(Dataset entries)

- Opening Delimiter -

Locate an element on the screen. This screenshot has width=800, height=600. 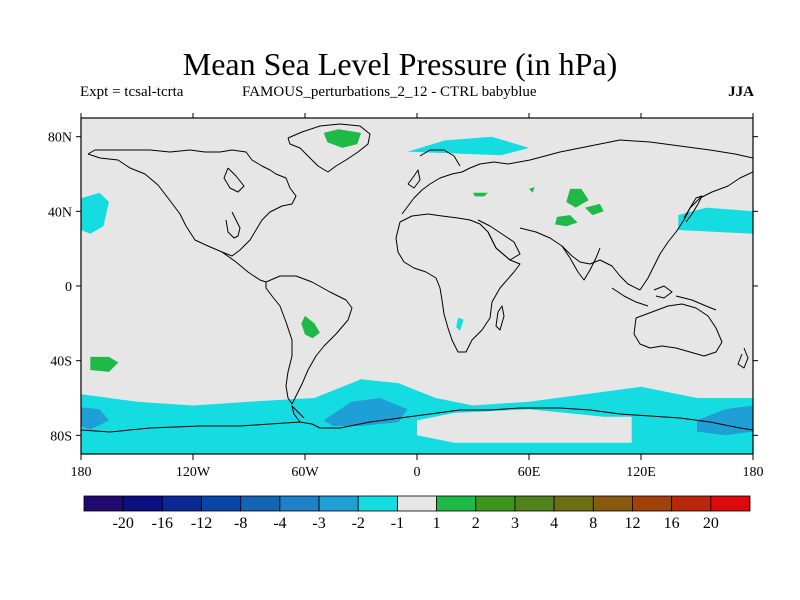
x-tick-label-0: 180 is located at coordinates (82, 472).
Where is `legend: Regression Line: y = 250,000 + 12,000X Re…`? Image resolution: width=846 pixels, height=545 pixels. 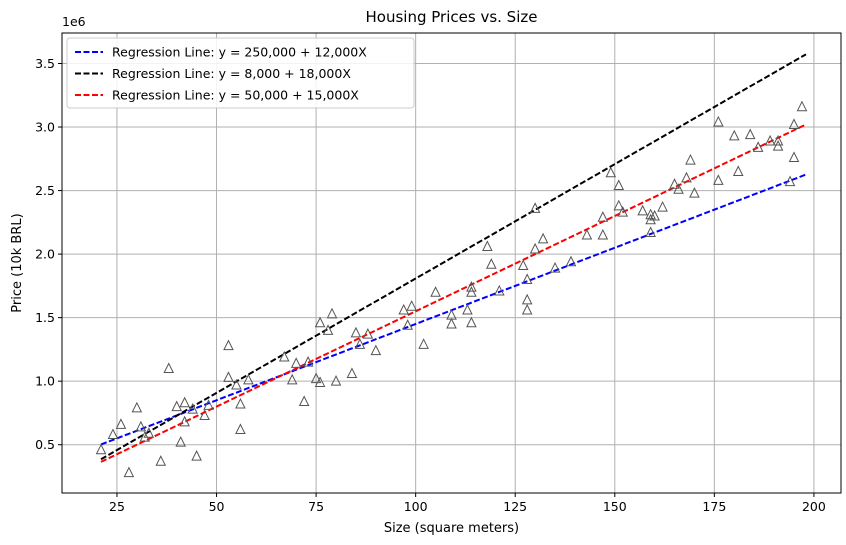 legend: Regression Line: y = 250,000 + 12,000X Re… is located at coordinates (240, 73).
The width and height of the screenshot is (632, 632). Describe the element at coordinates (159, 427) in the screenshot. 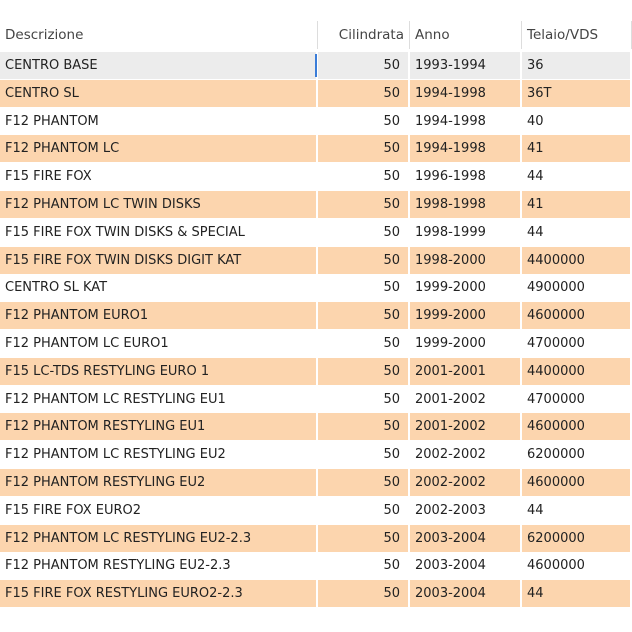

I see `table-cell: F12 PHANTOM RESTYLING EU1` at that location.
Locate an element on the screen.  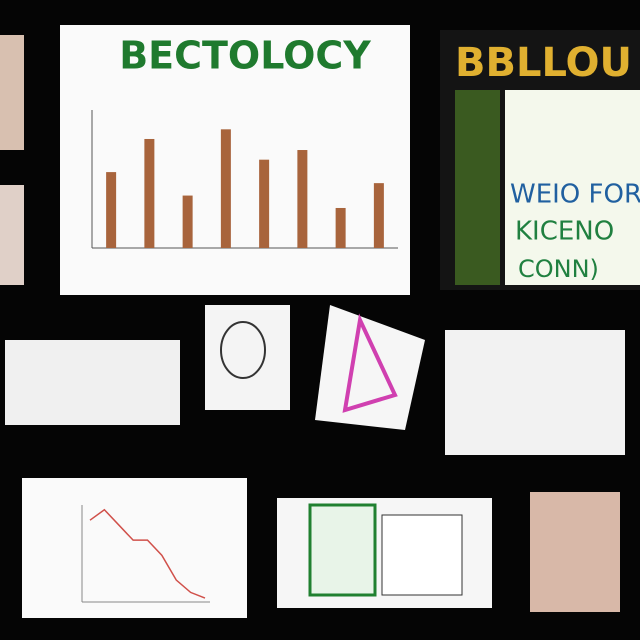
side-line: KICENO is located at coordinates (564, 232).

- Closing Delimiter -

Work item
Express the rows from the very first line through the line containing "x-tick-label-0: 180 is" as a Markdown table with the columns No. and Text, giving each line a number and skipping blank lines. Leave the pictures out of the table.

Task solution
| No. | Text |
|---|---|
| 1 | Locate an element on the screen. This screenshot has width=800, height=600.  |
| 2 | x-tick-label-0: 180 is located at coordinates (82, 472). |